Table 1 A systematic approach to testing infectious agents.
StageProcess
Pre-analytical
  • Advice to clinicians regarding infection management (diagnosis, treatment and prevention).
  • Advice is empiric, usually based on syndrome or differential diagnosis.
  • Recommendations for appropriate microbiological sampling.
Analytical
  • Selection of the rapid diagnostic tests that are the most relevant in clinical practice (may improve infection management and antibiotic prescribing behaviour).
  • Timely and accurate microbiology results.
  • Advanced tests to establish molecular mechanisms underlying AMR and genotyping of pathogens.
Post-analytical
  • Improved reporting of results to clinicians, to influence their infection management and antibiotic prescribing behaviour (e.g. selective reporting).
  • Definitive advice on organism-directed treatment by de-escalation, stopping or continuation of AMU.
  • Definitive diagnosis based on test results and clinical findings.
  • Surveillance (epidemiological data) and generation of essential data that inform institutional treatment guidelines based on local resistance epidemiology.

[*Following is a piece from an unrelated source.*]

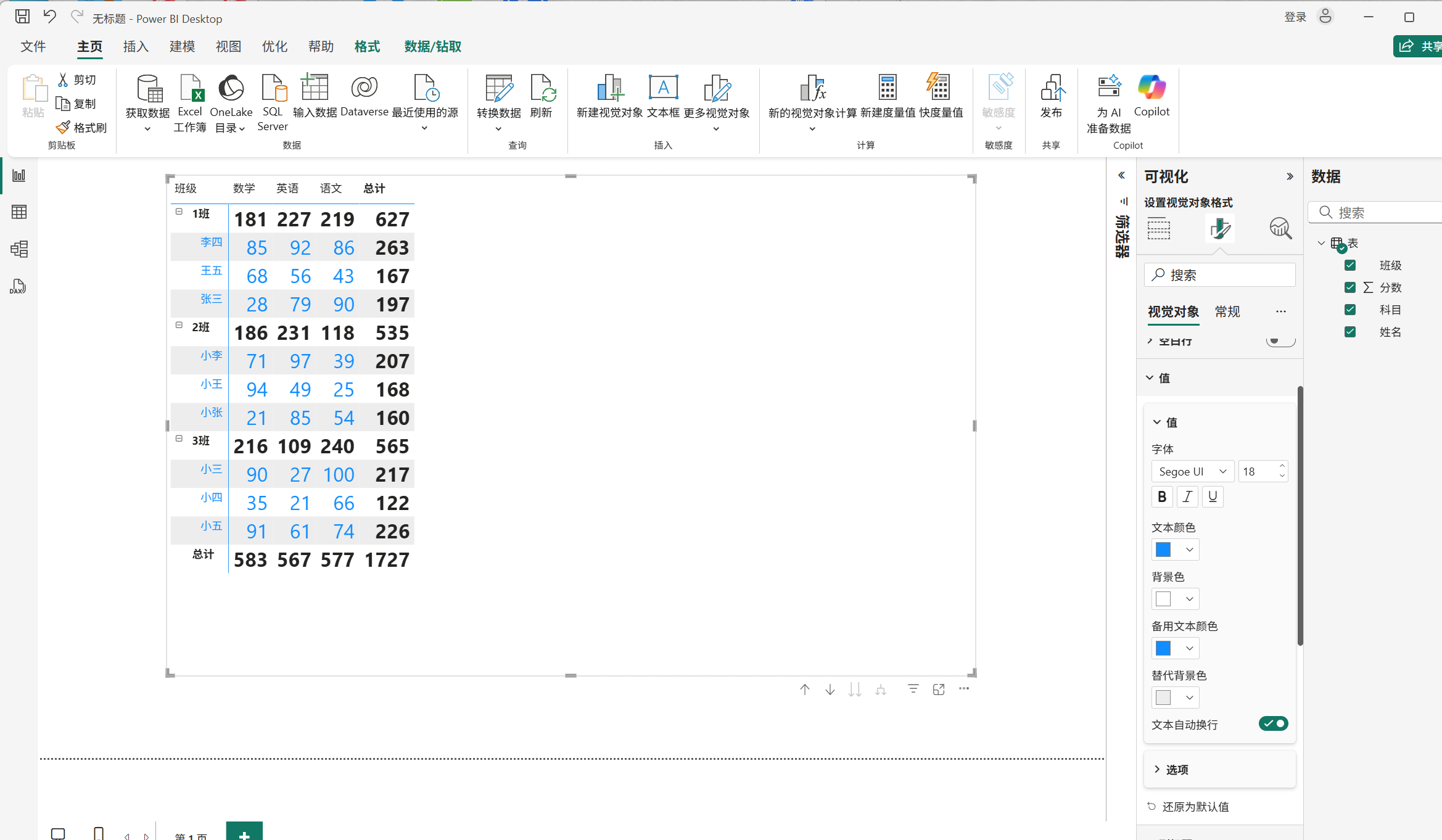Open the Model view from left sidebar

[x=19, y=249]
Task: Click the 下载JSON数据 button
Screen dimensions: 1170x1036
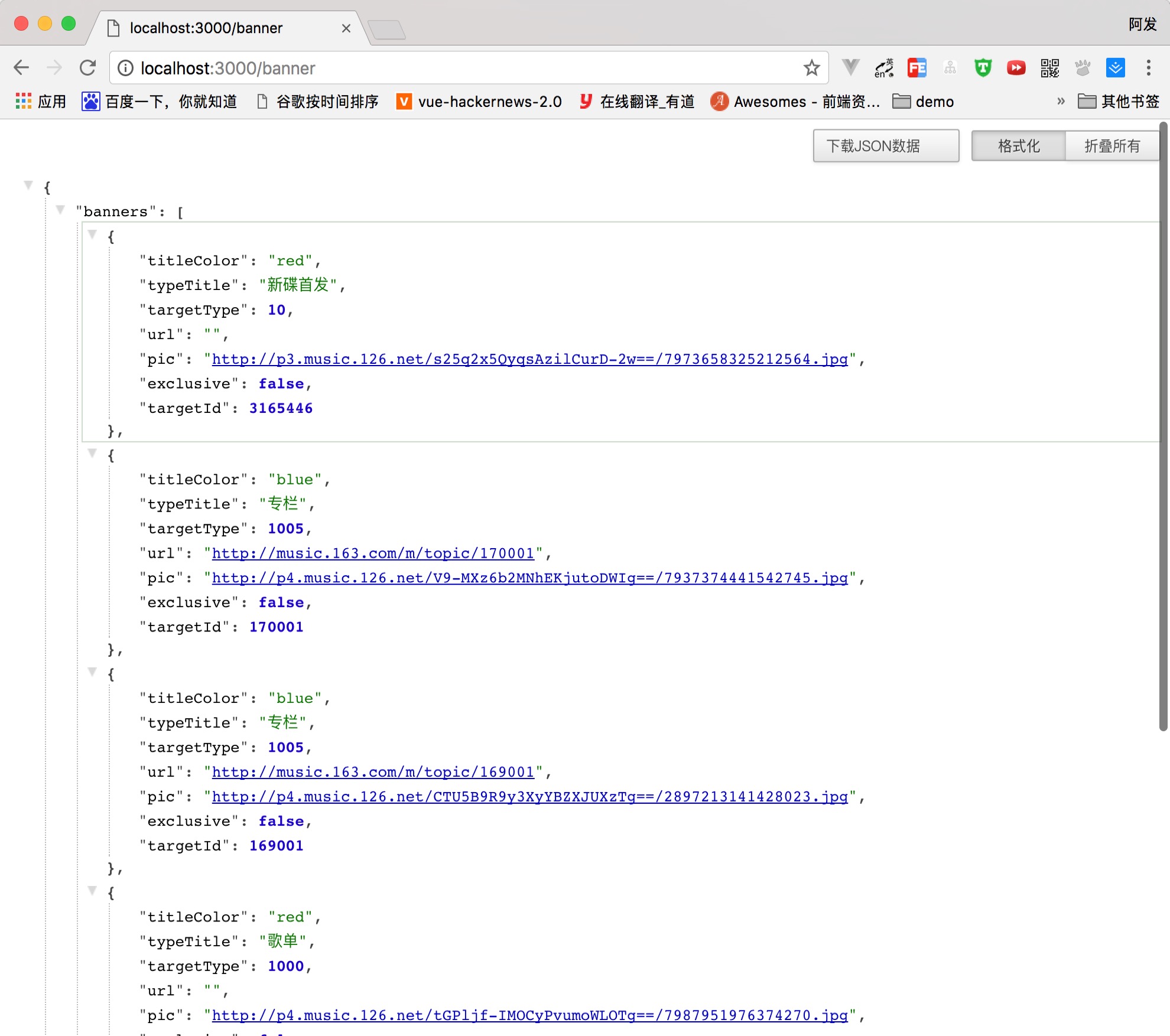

The workflow through the laboratory, from test selection through analysis to reporting, is greatly assisted by the use of a Laboratory Information and Management System (LIMS). This is a piece of software that automates and manages laboratory procedures, samples and associated data, and is used in most modern labs. In 2020 a global think tank, the Surveillance and Epidemiology of Drug Resistant Infections Committee (SEDRIC), identified a lack of suitable LIMSs as an important reason for poor quality AMR data from LMICs. SEDRI-LIMS (Global Lab etools, n.d.), a microbiology focused open-source system, was developed as a response to this need and is now beginning to be rolled out across sites in Africa, South America and South-East Asia.

This versatile system can be used in a wide range of organisations, and the software can be run from a single laptop, a network or the Cloud. Examples of situations where it has been deployed (Global Lab etools, n.d.) include:

  • a single laptop in a small laboratory in Sierra Leone where Internet and power supplies are unreliable and many systems are paper-based
  • a children’s hospital in Cambodia
  • a Spanish-language version in a chain of hospitals in Argentina.

Sections 3–5 will consider the three stages of the pathway in more detail. The personnel involved in each stage will depend on the institution, but will usually include physicians, laboratory staff, infection prevention and control teams, and pharmacists. Where available, clinical microbiologists (medical doctors who have specialised in microbiology) should oversee and coordinate the pathway.